I finally got in to work, about 45 minutes late, and as I am taking the elevator down into the bowels of the community college where I am fortunate to have a wooden chair and a crate of pickles for a table, I notice that someone has stuck gum to the side of the elevator. Right up by where the buttons are, there is chewing gum. This is not a “student” elevator, this is exclusive for “staff only” so you know that someone was acting very unprofessional. It really steams my rice that I dress up in my “work” Hawaiian shirt and Bermuda shorts and sandals, and take a sponge bath and apply some Axe cologne at the Texaco, and my co-workers are so unprofessional!

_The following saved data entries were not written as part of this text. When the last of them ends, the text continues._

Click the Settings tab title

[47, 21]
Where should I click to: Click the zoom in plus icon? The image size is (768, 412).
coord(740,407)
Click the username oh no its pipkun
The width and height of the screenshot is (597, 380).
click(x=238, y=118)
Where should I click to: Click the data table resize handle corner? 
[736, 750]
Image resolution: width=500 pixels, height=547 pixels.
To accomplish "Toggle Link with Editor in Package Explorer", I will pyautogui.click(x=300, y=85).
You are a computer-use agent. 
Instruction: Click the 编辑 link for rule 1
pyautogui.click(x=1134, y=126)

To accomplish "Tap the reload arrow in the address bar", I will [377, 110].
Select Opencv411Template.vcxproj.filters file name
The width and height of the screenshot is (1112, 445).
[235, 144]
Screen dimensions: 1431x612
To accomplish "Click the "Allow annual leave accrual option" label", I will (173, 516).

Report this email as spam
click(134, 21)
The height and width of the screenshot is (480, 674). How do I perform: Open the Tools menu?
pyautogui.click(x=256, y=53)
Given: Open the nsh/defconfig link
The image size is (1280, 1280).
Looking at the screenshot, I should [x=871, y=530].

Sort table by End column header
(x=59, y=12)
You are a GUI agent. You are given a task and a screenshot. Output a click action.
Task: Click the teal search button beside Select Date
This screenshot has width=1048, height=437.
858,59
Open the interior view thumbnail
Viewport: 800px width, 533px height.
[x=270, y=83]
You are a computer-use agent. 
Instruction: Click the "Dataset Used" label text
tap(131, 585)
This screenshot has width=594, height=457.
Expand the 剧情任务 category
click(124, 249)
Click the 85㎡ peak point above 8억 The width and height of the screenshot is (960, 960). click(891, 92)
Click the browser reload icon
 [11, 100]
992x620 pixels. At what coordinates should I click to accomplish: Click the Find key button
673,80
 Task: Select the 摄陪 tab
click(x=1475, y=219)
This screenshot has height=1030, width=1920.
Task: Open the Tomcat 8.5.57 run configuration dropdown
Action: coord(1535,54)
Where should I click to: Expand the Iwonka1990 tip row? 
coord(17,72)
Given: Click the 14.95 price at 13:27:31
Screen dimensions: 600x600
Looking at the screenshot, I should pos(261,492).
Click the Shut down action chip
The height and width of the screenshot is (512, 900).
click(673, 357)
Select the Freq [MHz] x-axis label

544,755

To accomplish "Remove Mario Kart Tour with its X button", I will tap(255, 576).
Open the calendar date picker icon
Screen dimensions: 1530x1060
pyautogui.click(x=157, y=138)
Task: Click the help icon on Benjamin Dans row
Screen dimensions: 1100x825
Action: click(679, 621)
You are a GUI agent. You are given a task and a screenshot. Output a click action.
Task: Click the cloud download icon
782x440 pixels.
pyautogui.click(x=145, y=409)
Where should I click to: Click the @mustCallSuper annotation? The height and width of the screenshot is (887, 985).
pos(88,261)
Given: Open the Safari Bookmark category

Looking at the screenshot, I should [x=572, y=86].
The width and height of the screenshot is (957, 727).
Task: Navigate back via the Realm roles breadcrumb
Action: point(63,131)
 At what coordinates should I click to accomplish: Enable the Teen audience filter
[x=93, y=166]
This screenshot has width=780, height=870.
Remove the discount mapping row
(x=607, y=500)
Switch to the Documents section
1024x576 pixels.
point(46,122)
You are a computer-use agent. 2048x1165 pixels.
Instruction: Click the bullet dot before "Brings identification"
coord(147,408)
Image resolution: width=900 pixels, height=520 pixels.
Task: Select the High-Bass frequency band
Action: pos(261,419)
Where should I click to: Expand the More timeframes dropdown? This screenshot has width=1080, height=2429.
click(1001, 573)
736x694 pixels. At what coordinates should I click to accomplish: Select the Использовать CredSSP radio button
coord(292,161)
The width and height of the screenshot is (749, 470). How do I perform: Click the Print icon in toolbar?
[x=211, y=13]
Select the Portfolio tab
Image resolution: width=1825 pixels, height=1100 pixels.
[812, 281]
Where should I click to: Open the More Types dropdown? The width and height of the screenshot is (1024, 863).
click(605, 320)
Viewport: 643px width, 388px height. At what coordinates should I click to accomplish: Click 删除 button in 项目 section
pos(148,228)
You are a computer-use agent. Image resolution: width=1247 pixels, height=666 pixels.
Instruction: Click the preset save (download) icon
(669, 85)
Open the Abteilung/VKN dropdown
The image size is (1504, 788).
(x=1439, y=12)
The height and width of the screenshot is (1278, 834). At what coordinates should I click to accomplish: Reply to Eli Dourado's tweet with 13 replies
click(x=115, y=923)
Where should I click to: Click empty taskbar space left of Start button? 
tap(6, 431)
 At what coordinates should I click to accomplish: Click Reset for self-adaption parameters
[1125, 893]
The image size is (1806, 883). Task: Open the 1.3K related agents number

Now that I am awake and sober enough to grade the last two exams I should have handed back over a week ago, I am getting distracted by those same co-workers who like to talk about sports. They are all excited about pre-season baseball and who is wearing the tighter uniforms. They spend about an hour talking about golf and NASCAR racing. Finally, they wind down and talk about fishing and cleaning their hunting rifles. Then it is time for them to take a smoke break, where they will probably talk about any other sport that they can gamble on. Maybe professional gardening or competitive billiards or cock fighting. I can pretty much guarantee that if we had cock fights in the Quad Cities, they would buy season tickets. Which makes me think, if these closet homos want to watch male athletes sweat and scratch, wouldn’t there be a lot of money to be made by bringing back gladiators? Not a bad idea. NASCAR is proof positive that the average Joe wants to see pseudo-sports (i.e. Monster Trucks and Tractor Pulls) in a large arena – and they enjoy seeing people die. If we could only include that asshat who says “Get ‘er done” as the announcer, and offer gambling, cigarettes and Budweiser beer, we would have the perfect new American sporting venue. If we throw in some half-naked women pole-dancing, then my co-workers could pat each other on the asses and still convince themselves they aren’t gay.

Damn! I only have 10 minutes to do all my grading. Hmmmm…. well, they all pretty much look like “B” papers. I’m satisfied with that.